Todo se redujo al jueves, después de que Kotlikoff presidió un debate (pacífico) en el campus sobre la respuesta de Israel a los ataques del 7 de octubre de 2023: una pandilla de charlatanes antisionistas interceptó a Kotlikoff mientras caminaba hacia su automóvil, exigiéndole que “dialogara” con ellos inmediatamente e insistiendo en que negarse era una violación de la libertad de expresión.
La multitud rodeó su coche, aparentemente golpeando las ventanillas y gritando; Kotlikoff puso el auto en marcha, después de lo cual un estudiante se inclinó hacia el maletero y se burló: “¿Puedo quedarme aquí?”.
La esquina trasera del coche lo empujó levemente mientras Kotlikoff se alejaba lentamente; El niño afirma que el neumático trasero le pasó por encima del dedo del pie.
Como era de esperar, los activistas se volvieron locos y afirmaron que el presidente de su escuela intentó acribillarlos.
Por favor: todo el mundo ha visto escenas como esta en todo el país: manifestantes sentados u obstruyendo el tráfico, actuando como si simplemente estuvieran ejerciendo sus derechos constitucionales.
Estos radicales legítimos creen de alguna manera que todo comportamiento es legal y moralmente aceptable si se realiza por las razones “correctas” –y que su las razones siempre son buenas.
OK: No puedes cruzarte con una multitud de manifestantes que bloquean la calle sin tener en cuenta la vida humana.
Pero obstruir los movimientos de una persona contra su voluntad constituye un encarcelamiento ilegal, un delito menor de clase A punible con hasta un año de prisión.
La libertad de expresión política y de reunión protegida constitucionalmente cubre muchas áreas, pero no llega tan lejos como para impedir la libertad de movimiento de nadie.

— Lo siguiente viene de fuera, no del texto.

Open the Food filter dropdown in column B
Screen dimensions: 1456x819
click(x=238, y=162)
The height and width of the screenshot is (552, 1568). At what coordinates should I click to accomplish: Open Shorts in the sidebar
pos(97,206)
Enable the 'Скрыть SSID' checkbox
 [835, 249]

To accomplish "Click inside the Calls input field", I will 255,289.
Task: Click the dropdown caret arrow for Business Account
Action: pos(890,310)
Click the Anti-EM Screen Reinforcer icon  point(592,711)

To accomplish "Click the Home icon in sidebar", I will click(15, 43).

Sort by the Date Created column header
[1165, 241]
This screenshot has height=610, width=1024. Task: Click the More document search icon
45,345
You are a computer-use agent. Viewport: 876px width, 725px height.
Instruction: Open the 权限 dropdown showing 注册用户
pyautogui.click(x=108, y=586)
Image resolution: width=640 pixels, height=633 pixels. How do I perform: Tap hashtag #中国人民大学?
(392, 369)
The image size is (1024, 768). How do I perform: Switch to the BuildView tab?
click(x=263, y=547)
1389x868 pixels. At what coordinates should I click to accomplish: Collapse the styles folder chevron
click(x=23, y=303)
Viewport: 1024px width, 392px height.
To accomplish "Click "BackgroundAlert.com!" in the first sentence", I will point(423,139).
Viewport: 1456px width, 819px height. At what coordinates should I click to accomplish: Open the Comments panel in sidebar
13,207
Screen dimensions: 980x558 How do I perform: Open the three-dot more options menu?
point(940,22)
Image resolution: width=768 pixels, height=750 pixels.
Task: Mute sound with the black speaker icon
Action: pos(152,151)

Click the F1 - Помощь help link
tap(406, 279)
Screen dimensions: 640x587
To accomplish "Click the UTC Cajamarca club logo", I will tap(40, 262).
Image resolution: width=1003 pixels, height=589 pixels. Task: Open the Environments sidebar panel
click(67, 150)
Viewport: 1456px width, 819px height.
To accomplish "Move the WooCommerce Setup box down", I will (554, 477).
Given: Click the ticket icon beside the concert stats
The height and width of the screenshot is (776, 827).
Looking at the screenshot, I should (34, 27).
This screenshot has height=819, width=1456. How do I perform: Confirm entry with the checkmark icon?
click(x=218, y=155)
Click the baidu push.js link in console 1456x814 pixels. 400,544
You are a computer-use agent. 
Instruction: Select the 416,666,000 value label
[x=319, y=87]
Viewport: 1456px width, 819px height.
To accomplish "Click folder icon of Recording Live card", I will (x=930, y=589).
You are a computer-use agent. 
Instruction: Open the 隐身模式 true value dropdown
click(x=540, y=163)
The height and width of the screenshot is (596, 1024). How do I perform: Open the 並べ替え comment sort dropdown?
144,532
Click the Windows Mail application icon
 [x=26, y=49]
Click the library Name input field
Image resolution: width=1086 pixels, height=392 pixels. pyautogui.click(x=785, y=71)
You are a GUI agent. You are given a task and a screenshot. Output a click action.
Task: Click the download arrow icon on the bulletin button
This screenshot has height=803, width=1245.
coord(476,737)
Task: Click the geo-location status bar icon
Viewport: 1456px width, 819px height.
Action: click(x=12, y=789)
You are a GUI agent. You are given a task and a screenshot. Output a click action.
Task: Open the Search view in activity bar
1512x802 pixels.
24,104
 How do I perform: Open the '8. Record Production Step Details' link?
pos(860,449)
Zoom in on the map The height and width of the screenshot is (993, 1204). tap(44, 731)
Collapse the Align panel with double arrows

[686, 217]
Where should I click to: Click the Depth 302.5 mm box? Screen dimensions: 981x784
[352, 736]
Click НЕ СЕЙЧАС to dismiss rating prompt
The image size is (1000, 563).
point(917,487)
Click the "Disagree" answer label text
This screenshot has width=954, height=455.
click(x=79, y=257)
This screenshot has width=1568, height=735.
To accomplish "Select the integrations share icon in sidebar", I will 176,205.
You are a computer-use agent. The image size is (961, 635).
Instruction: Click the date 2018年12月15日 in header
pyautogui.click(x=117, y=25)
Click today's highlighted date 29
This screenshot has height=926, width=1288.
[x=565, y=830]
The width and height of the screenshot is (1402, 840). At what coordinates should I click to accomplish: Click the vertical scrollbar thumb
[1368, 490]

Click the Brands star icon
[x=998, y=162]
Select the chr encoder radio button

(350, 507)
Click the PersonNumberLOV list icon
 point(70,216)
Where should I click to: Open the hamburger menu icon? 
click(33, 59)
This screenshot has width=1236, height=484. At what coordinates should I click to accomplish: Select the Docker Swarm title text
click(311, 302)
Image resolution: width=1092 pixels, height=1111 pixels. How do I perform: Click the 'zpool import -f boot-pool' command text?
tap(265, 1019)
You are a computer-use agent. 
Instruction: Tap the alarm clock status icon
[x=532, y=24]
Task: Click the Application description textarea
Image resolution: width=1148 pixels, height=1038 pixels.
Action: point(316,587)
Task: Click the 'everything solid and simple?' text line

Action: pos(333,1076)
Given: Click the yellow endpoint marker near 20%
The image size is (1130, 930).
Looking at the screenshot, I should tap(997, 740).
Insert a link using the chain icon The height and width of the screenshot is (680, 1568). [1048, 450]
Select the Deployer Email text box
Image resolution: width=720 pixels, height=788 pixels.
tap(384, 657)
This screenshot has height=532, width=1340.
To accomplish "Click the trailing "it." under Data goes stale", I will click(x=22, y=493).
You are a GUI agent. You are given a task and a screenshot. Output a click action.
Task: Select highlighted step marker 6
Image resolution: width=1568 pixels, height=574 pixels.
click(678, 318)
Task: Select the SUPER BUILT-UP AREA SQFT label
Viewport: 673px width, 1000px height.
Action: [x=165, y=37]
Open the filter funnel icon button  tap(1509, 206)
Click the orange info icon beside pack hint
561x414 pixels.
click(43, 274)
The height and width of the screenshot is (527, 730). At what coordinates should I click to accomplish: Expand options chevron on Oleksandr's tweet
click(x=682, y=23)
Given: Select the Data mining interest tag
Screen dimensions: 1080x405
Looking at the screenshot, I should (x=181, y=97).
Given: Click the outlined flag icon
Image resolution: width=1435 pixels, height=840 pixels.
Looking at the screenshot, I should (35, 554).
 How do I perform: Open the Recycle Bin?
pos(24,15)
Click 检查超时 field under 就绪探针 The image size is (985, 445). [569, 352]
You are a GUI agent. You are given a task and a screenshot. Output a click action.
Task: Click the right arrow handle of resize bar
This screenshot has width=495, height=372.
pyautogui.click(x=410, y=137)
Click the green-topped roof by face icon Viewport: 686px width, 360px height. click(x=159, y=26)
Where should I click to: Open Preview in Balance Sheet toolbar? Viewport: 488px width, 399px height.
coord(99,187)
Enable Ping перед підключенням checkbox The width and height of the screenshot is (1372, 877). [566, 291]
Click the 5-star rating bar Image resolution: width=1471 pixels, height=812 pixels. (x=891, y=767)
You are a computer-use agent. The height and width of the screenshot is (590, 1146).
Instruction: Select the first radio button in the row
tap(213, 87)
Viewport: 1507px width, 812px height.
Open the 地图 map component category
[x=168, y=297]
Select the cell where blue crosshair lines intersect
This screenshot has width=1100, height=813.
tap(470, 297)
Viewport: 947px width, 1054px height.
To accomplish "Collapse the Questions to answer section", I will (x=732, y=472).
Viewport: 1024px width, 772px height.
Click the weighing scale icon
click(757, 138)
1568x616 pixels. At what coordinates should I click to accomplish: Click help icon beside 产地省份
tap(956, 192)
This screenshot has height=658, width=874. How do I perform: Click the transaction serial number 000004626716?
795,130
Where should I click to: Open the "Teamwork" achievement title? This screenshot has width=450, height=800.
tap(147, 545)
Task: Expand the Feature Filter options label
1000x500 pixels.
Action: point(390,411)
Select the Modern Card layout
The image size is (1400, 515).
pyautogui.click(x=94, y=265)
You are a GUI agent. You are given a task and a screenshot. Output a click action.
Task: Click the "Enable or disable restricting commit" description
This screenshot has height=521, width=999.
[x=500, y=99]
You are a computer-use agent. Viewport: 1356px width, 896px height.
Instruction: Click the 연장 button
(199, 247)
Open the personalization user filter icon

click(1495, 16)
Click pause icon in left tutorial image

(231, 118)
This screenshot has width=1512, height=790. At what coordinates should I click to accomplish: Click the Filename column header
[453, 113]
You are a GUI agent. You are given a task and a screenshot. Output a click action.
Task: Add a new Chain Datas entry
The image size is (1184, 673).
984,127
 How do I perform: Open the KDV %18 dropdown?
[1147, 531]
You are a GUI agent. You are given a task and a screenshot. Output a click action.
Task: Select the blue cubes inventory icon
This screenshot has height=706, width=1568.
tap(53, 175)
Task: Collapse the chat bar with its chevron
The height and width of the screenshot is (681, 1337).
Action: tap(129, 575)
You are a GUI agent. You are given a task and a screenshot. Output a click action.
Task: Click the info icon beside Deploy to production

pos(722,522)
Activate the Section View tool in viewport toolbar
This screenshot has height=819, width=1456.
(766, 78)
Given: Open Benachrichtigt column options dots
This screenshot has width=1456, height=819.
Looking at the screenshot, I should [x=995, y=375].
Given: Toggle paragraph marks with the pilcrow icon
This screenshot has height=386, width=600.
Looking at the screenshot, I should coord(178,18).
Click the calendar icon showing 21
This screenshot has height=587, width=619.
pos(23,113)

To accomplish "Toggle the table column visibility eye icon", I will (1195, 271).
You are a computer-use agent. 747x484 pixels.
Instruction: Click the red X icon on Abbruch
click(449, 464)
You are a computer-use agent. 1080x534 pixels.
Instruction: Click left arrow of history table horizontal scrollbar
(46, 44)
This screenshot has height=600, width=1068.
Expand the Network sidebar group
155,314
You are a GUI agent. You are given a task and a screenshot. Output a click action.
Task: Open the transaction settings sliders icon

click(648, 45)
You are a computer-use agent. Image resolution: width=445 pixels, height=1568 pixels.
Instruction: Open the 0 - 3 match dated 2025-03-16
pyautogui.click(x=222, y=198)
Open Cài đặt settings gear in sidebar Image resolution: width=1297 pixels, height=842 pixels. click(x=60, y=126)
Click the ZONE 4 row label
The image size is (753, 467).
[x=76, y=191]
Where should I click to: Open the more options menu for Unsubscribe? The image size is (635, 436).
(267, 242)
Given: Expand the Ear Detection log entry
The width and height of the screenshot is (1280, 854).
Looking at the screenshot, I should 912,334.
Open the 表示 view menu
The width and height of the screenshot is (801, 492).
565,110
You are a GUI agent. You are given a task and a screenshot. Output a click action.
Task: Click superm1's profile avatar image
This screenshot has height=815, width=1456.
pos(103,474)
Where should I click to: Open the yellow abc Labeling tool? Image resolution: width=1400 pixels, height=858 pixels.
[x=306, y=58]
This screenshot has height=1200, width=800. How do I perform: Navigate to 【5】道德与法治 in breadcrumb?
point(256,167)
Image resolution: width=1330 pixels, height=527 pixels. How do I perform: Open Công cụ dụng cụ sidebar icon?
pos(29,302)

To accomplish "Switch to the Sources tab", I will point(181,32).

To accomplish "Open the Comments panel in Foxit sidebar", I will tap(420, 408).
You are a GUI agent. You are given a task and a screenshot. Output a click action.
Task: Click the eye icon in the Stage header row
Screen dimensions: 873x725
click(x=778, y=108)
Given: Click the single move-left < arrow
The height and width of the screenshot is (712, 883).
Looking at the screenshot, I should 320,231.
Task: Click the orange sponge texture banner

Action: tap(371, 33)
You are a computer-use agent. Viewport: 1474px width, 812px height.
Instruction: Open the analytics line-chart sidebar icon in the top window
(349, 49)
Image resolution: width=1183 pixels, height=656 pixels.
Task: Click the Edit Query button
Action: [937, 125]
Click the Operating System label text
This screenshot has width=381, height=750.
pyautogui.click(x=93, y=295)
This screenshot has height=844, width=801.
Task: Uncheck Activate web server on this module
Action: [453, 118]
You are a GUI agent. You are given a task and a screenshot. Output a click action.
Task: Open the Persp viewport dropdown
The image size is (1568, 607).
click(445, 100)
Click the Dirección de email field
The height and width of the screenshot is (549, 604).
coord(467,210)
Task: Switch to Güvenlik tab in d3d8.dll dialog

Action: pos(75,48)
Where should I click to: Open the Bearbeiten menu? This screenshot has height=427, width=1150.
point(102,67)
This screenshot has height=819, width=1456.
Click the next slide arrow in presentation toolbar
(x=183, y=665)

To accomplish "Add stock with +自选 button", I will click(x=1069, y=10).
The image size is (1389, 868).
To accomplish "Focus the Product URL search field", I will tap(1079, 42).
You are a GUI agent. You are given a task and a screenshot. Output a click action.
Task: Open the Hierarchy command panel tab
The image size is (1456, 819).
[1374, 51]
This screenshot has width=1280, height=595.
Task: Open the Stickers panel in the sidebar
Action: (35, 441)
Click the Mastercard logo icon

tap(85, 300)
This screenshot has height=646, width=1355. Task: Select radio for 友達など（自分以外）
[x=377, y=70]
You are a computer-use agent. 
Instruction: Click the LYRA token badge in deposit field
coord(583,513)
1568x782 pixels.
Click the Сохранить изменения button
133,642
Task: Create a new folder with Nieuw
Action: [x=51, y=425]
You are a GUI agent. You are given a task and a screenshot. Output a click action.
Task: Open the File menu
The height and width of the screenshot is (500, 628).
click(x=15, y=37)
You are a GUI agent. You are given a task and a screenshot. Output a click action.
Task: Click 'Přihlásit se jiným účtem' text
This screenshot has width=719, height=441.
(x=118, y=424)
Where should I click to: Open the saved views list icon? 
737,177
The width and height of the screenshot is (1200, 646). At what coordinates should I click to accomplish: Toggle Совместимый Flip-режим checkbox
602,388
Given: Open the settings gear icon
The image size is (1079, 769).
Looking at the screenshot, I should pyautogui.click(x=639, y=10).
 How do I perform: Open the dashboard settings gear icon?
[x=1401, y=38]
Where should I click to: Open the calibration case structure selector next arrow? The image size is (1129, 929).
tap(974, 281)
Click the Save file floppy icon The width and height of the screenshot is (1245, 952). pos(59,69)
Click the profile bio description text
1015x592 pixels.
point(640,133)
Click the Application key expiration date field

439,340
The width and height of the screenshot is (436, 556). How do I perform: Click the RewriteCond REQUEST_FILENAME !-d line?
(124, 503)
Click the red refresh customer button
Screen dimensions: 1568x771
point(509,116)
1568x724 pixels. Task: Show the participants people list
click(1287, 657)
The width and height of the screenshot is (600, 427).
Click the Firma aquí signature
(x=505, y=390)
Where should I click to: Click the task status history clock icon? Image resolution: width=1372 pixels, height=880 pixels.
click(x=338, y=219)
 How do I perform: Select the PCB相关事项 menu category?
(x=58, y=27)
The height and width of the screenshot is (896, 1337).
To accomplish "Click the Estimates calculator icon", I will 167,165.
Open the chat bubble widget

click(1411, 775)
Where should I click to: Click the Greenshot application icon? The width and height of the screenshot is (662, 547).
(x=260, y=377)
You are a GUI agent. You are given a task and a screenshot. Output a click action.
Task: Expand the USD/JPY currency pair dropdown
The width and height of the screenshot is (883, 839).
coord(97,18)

Sin embargo, los fiscales en jurisdicciones de izquierda casi nunca acusan a los manifestantes de “derechos” de disturbios o reuniones ilegales, por lo que los niños piensan que nunca enfrentarán consecuencias por violar los derechos de otros.
La pandilla de estudiantes no tenía derecho a bloquear el coche de Kotlikoff ni a amenazar implícitamente su bienestar, por muy apasionados que fueran sus sentimientos sobre Palestina o cualquier otra cosa.
Las universidades de Estados Unidos necesitan más líderes que se nieguen a ceder un ápice ante estos tiranos moralistas.